The croaking of frogs suddenly ceased. With the watchfulness of a hunted man Dain sat up, listening anxiously, and heard several splashes in the water as the frogs took rapid headers into the creek. He knew that they had been alarmed by something, and stood up suspicious and attentive. A slight grating noise, then the dry sound as of two pieces of wood struck against each other. Somebody was about to land! He took up an armful of brushwood, and, without taking his eyes from the path, held it over the embers of his fire. He waited, undecided, and saw something gleam amongst the bushes; then a white figure came out of the shadows and seemed to float towards him in the pale light. His heart gave a great leap and stood still, then went on shaking his frame in furious beats. He dropped the brushwood upon the glowing coals, and had an impression of shouting her name–of rushing to meet her; yet he emitted no sound, he stirred not an inch, but he stood silent and motionless like chiselled bronze under the moonlight that streamed over his naked shoulders. As he stood still, fighting with his breath, as if bereft of his senses by the intensity of his delight, she walked up to him with quick, resolute steps, and, with the appearance of one about to leap from a dangerous height, threw both her arms round his neck with a sudden gesture. A small blue gleam crept amongst the dry branches, and the crackling of reviving fire was the only sound as they faced each other in the speechless emotion of that meeting; then the dry fuel caught at once, and a bright hot flame shot upwards in a blaze as high as their heads, and in its light they saw each other’s eyes.

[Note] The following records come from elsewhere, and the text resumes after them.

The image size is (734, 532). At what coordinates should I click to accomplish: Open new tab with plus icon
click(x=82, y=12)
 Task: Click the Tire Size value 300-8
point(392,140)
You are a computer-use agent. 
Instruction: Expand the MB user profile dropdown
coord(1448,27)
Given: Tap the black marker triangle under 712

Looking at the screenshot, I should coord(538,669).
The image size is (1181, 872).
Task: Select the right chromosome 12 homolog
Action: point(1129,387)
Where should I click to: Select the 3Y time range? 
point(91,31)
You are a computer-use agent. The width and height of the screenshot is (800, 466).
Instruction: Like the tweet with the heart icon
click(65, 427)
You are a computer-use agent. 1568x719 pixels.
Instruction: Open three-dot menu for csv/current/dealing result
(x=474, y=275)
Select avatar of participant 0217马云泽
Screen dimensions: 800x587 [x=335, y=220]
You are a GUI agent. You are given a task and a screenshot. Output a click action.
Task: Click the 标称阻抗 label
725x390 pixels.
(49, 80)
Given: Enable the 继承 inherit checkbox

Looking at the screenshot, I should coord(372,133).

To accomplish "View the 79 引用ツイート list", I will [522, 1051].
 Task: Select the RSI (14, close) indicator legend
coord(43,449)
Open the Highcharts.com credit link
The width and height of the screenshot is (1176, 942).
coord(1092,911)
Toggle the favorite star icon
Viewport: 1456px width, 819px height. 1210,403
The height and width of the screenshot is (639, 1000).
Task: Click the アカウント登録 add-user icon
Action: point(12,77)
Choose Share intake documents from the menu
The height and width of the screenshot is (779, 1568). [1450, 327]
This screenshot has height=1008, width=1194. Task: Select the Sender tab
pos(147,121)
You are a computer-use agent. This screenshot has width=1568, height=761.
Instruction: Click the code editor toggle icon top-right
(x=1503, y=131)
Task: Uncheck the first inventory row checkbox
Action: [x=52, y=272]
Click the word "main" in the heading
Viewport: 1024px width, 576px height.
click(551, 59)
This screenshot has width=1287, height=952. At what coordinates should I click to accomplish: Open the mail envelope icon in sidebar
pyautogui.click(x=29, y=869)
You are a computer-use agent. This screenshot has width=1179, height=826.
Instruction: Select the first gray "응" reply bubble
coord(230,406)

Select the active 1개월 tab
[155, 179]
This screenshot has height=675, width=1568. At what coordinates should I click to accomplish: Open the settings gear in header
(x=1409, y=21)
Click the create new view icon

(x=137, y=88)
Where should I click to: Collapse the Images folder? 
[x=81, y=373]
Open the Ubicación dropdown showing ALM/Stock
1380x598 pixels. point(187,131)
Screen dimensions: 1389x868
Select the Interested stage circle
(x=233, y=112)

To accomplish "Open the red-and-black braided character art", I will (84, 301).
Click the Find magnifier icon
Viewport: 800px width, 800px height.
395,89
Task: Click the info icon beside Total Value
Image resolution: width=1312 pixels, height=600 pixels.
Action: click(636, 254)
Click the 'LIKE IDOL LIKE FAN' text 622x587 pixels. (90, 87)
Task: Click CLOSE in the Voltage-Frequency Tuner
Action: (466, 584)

Neither of them spoke. He was regaining his senses in a slight tremor that ran upwards along his rigid body and hung about his trembling lips. She drew back her head and fastened her eyes on his in one of those long looks that are a woman’s most terrible weapon; a look that is more stirring than the closest touch, and more dangerous than the thrust of a dagger, because it also whips the soul out of the body, but leaves the body alive and helpless, to be swayed here and there by the capricious tempests of passion and desire; a look that enwraps the whole body, and that penetrates into the innermost recesses of the being, bringing terrible defeat in the delirious uplifting of accomplished conquest. It has the same meaning for the man of the forests and the sea as for the man threading the paths of the more dangerous wilderness of houses and streets. Men that had felt in their breasts the awful exultation such a look awakens become mere things of to-day–which is paradise; forget yesterday–which was suffering; care not for to-morrow–which may be perdition. They wish to live under that look for ever. It is the look of woman’s surrender.
He understood, and, as if suddenly released from his invisible bonds, fell at her feet with a shout of joy, and, embracing her knees, hid his head in the folds of her dress, murmuring disjointed words of gratitude and love. Never before had he felt so proud as now, when at the feet of that woman that half belonged to his enemies. Her fingers played with his hair in an absent-minded caress as she stood absorbed in thought. The thing was done. Her mother was right. The man was her slave. As she glanced down at his kneeling form she felt a great pitying tenderness for that man she was used to call–even in her thoughts–the master of life. She lifted her eyes and looked sadly at the southern heavens under which lay the path of their lives–her own, and that man’s at her feet. Did he not say himself that she was the light of his life? She would be his light and his wisdom; she would be his greatness and his strength; yet hidden from the eyes of all men she would be, above all, his only and lasting weakness. A very woman! In the sublime vanity of her kind she was thinking already of moulding a god from the clay at her feet. A god for others to worship. She was content to see him as he was now, and to feel him quiver at the slightest touch of her light fingers. And while her eyes looked sadly at the southern stars a faint smile seemed to be playing about her firm lips. Who can tell in the fitful light of a camp fire? It might have been a smile of triumph, or of conscious power, or of tender pity, or, perhaps, of love.